WHAT NEEDS TO BE DONE ->
Output nothing but the lines from the first line of the entries to the line with "Task: Click 'Xác", inclusive, exactly as they read.

[[ DATA UNDER STUDY open ]]

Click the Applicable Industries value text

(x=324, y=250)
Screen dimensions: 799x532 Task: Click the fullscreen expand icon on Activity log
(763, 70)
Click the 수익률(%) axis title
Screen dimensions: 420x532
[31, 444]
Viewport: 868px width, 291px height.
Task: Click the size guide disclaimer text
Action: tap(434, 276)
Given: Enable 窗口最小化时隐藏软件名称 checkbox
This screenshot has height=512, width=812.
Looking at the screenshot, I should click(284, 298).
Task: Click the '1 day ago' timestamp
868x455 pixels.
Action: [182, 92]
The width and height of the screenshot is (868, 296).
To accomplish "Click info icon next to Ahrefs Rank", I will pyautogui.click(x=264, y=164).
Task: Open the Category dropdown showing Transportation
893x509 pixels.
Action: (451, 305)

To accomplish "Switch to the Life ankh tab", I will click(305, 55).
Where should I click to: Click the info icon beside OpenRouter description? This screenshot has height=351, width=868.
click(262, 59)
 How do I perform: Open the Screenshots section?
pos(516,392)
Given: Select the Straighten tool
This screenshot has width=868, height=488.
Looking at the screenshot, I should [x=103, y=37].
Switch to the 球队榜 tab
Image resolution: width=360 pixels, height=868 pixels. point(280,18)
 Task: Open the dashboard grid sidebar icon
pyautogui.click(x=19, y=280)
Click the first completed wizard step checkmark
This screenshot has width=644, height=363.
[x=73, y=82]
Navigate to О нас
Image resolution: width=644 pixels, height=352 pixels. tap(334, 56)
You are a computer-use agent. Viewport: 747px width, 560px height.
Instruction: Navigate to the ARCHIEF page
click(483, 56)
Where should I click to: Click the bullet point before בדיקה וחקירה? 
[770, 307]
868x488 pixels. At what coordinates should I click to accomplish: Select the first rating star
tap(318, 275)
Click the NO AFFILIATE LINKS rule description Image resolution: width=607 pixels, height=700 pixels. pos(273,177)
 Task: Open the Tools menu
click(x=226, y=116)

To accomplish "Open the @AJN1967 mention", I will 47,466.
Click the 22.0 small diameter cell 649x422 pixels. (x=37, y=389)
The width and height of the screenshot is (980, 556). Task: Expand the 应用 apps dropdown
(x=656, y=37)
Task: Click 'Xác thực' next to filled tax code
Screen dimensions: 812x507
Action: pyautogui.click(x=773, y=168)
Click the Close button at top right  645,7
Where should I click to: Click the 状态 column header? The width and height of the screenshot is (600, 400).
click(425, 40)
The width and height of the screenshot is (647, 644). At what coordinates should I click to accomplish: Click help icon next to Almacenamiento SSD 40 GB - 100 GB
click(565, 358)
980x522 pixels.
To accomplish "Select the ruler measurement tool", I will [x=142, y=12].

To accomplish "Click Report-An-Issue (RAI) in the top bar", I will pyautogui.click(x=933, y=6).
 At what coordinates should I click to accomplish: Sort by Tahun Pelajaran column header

[[ DATA UNDER STUDY closed ]]

ANSWER FOR THE TASK ->
Click the Applicable Industries value text

(x=324, y=250)
Screen dimensions: 799x532 Task: Click the fullscreen expand icon on Activity log
(763, 70)
Click the 수익률(%) axis title
Screen dimensions: 420x532
[31, 444]
Viewport: 868px width, 291px height.
Task: Click the size guide disclaimer text
Action: tap(434, 276)
Given: Enable 窗口最小化时隐藏软件名称 checkbox
This screenshot has height=512, width=812.
Looking at the screenshot, I should click(284, 298).
Task: Click the '1 day ago' timestamp
868x455 pixels.
Action: [182, 92]
The width and height of the screenshot is (868, 296).
To accomplish "Click info icon next to Ahrefs Rank", I will pyautogui.click(x=264, y=164).
Task: Open the Category dropdown showing Transportation
893x509 pixels.
Action: (451, 305)

To accomplish "Switch to the Life ankh tab", I will click(305, 55).
Where should I click to: Click the info icon beside OpenRouter description? This screenshot has height=351, width=868.
click(262, 59)
 How do I perform: Open the Screenshots section?
pos(516,392)
Given: Select the Straighten tool
This screenshot has width=868, height=488.
Looking at the screenshot, I should [x=103, y=37].
Switch to the 球队榜 tab
Image resolution: width=360 pixels, height=868 pixels. point(280,18)
 Task: Open the dashboard grid sidebar icon
pyautogui.click(x=19, y=280)
Click the first completed wizard step checkmark
This screenshot has width=644, height=363.
[x=73, y=82]
Navigate to О нас
Image resolution: width=644 pixels, height=352 pixels. tap(334, 56)
You are a computer-use agent. Viewport: 747px width, 560px height.
Instruction: Navigate to the ARCHIEF page
click(483, 56)
Where should I click to: Click the bullet point before בדיקה וחקירה? 
[770, 307]
868x488 pixels. At what coordinates should I click to accomplish: Select the first rating star
tap(318, 275)
Click the NO AFFILIATE LINKS rule description Image resolution: width=607 pixels, height=700 pixels. pos(273,177)
 Task: Open the Tools menu
click(x=226, y=116)

To accomplish "Open the @AJN1967 mention", I will 47,466.
Click the 22.0 small diameter cell 649x422 pixels. (x=37, y=389)
The width and height of the screenshot is (980, 556). Task: Expand the 应用 apps dropdown
(x=656, y=37)
Task: Click 'Xác thực' next to filled tax code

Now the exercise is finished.